Here's the finished product with the digital scale attached (the ring that I fabricated to hold the stop is on the quill).  The angle of the readout is set for optimal visibility.  I didn't take any pictures, but the vertical face of the stop has four magnets pressed into it, and the horizontal face has three:





The final step was finishing the magnetic stop.  Here's where I deviated from Randy's design a little.  Instead of welding the wing onto the ring, I milled a slot, pressed it in, and pressed some bronze dowels into it.  (Randy's definitely a better welder than me.)  Also, I chose to not mill a recess for the magnet.  It's easy to place it where I want it, and cleaning up the magnet will be much easier if it's not pressed in.  And finally, instead of slitting the ring and incorporating a socket head screw, I drilled and tapped two holes and used set screws.





Turned out pretty nice.  I have a short (30 second) video demonstrating the features but don't have a clue how to post it.

Regards,
Terry


----------



## tjb (Feb 11, 2021)

Oops.  That's the wrong video for Randy's version.  Here's the correct one (I hope):


----------



## mikey (Feb 11, 2021)

Very nicely done, Terry!


----------



## tjb (Feb 11, 2021)

mikey said:


> Very nicely done, Terry!


Thanks, Mike.  I tried to attach the 30 second video showing its features, but it was too large.  Any tips on how to load it?

Regards


----------



## MrWhoopee (Feb 11, 2021)

tjb said:


> Thanks, Mike.  I tried to attach the 30 second video showing its features, but it was too large.  Any tips on how to load it?
> 
> Regards


Upload the video to Youtube and post a link here.


----------



## davidpbest (Feb 11, 2021)

Nice job Terry.   Send it out for hard anodize.  *This* is "grey" hard anodize 6061. I'm curious if you've needed any support from Eisen, and if so how it went.

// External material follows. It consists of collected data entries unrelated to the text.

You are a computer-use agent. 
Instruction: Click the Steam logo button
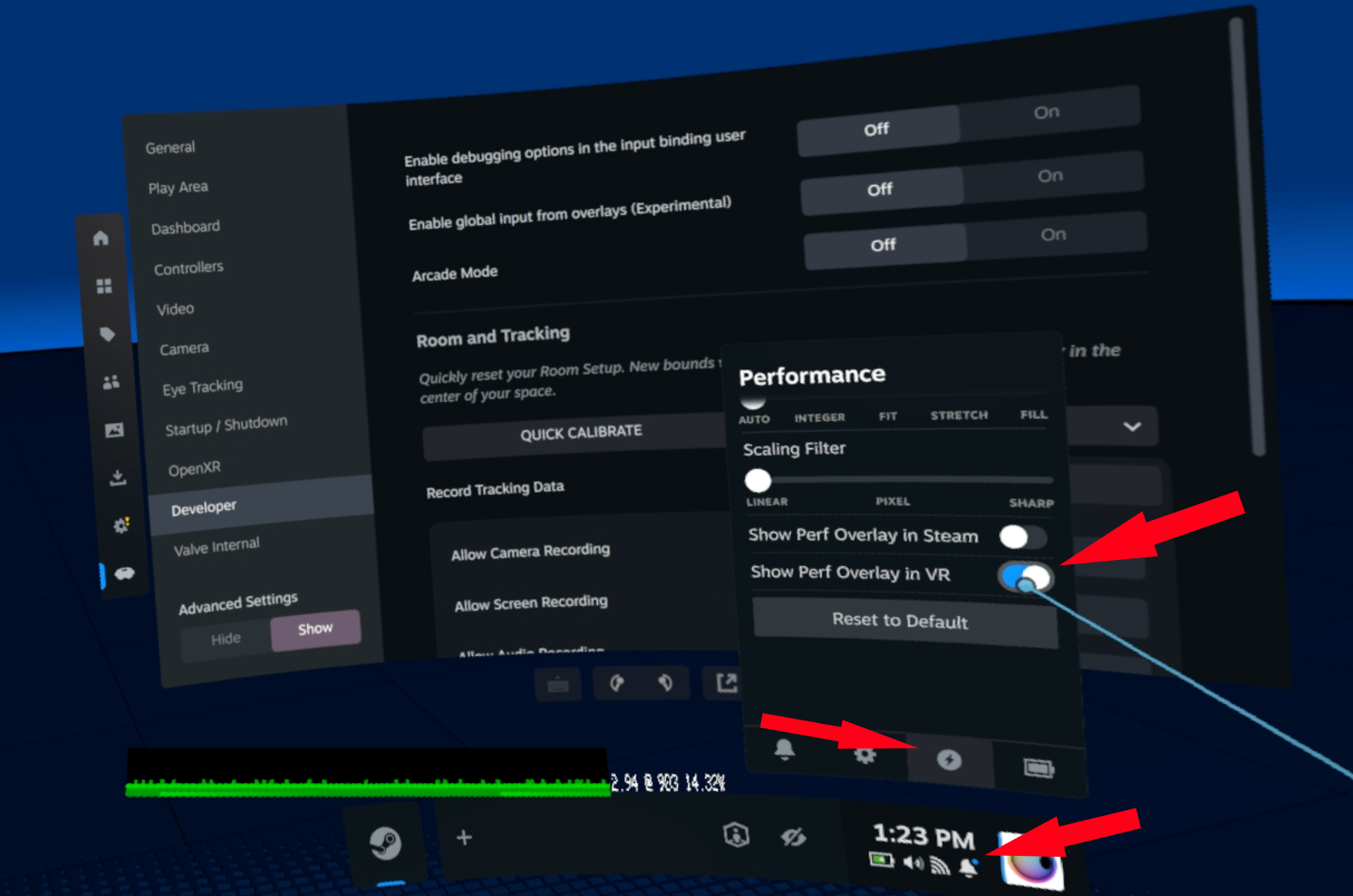coord(385,843)
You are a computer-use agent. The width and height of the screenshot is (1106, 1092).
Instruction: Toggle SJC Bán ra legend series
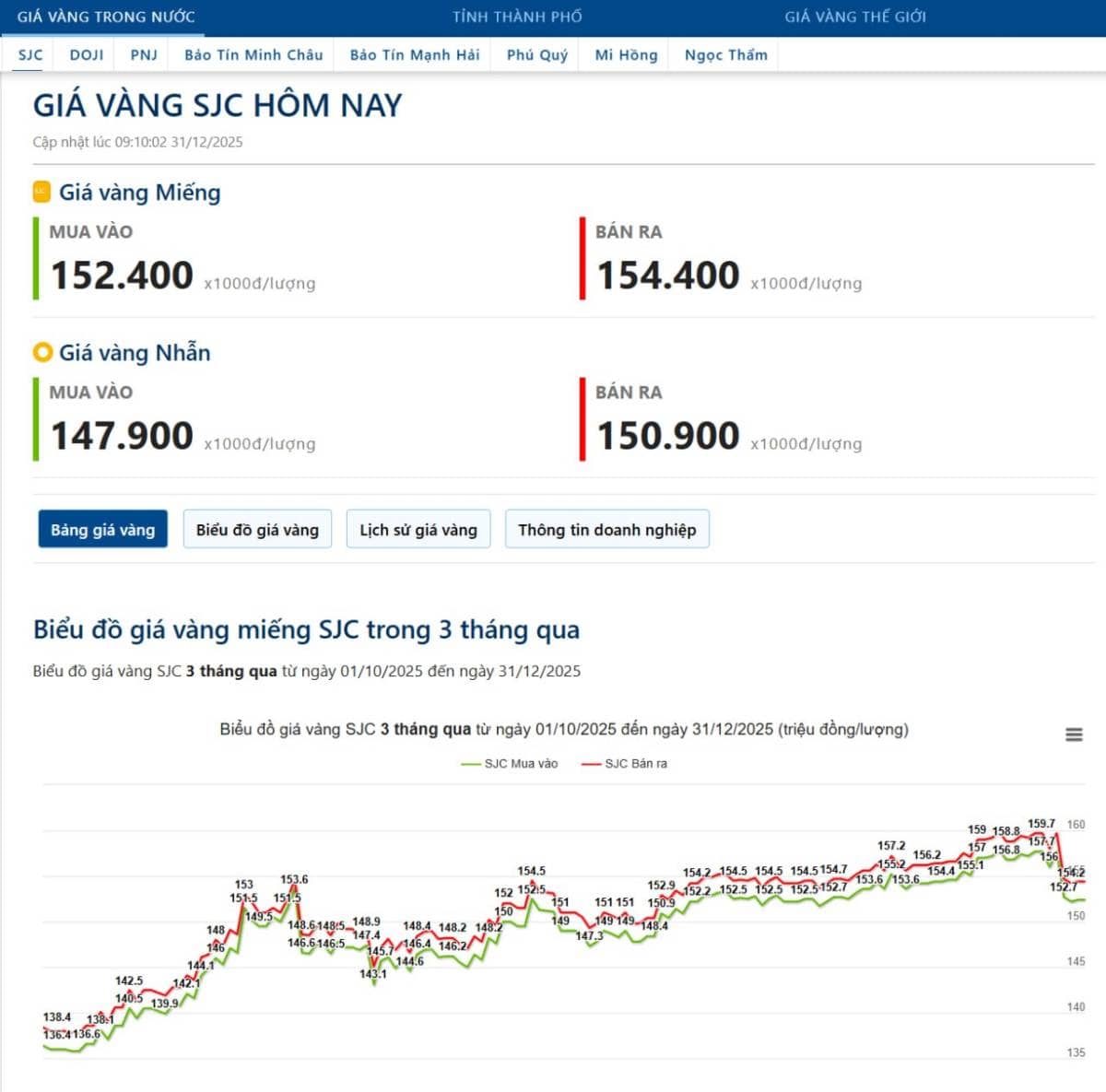pyautogui.click(x=625, y=764)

Thanks for posting.


----------



## tjb (Feb 12, 2021)

davidpbest said:


> Nice job Terry.   Send it out for hard anodize.  *This* is "grey" hard anodize 6061. I'm curious if you've needed any support from Eisen, and if so how it went. Thanks for posting.


Oh, very nice, David!  Great suggestion on anodizing - I'll look into it.

I had very few issues with the Eisen.  Other than timing nuisances because of the holiday season, delivery was rather uneventful.  I did have a couple of questions during uncrating and set-up that were very easily resolved by telephone.  Jason was a very helpful and quick to respond.  Several weeks later, I contacted him again with a question on lubricants.  He responded very quickly by e-mail listing what was used from the factory and US counterparts (which were not listed in the Owner's Manual).

I'd buy again from them in a heartbeat.  A great product and very helpful staff.

Thanks for responding.

Regards,
Terry


----------



## tjb (Feb 12, 2021)

Finally figured out how to create a youtube account.  Here's the video:






Hope this works.

Regards


----------



## Aukai (Feb 12, 2021)

Good job, nicely done Terry


----------



## tjb (Feb 12, 2021)

Aukai said:


> Good job, nicely done Terry


Thanks, Mike.


----------



## mikey (Feb 12, 2021)

That works slick, Terry. The video was good but the audio is really muted - can't hear you.


----------



## tjb (Feb 12, 2021)

mikey said:


> That works slick, Terry. The video was good but the audio is really muted - can't hear you.


" - can't hear you."

GOOD!  I planned it that way because I didn't really have anything to say.  Just kinda mumbling in the background.  (My bride says I talk too much anyway.)

Thanks for the kind words.

Regards


----------



## mikey (Feb 12, 2021)

I dunno', Terry. You're one of the most articulate people I know ...


----------



## tjb (Feb 12, 2021)

mikey said:


> I dunno', Terry. You're one of the most articulate people I know ...


I don't even want to know who you hang around with.


----------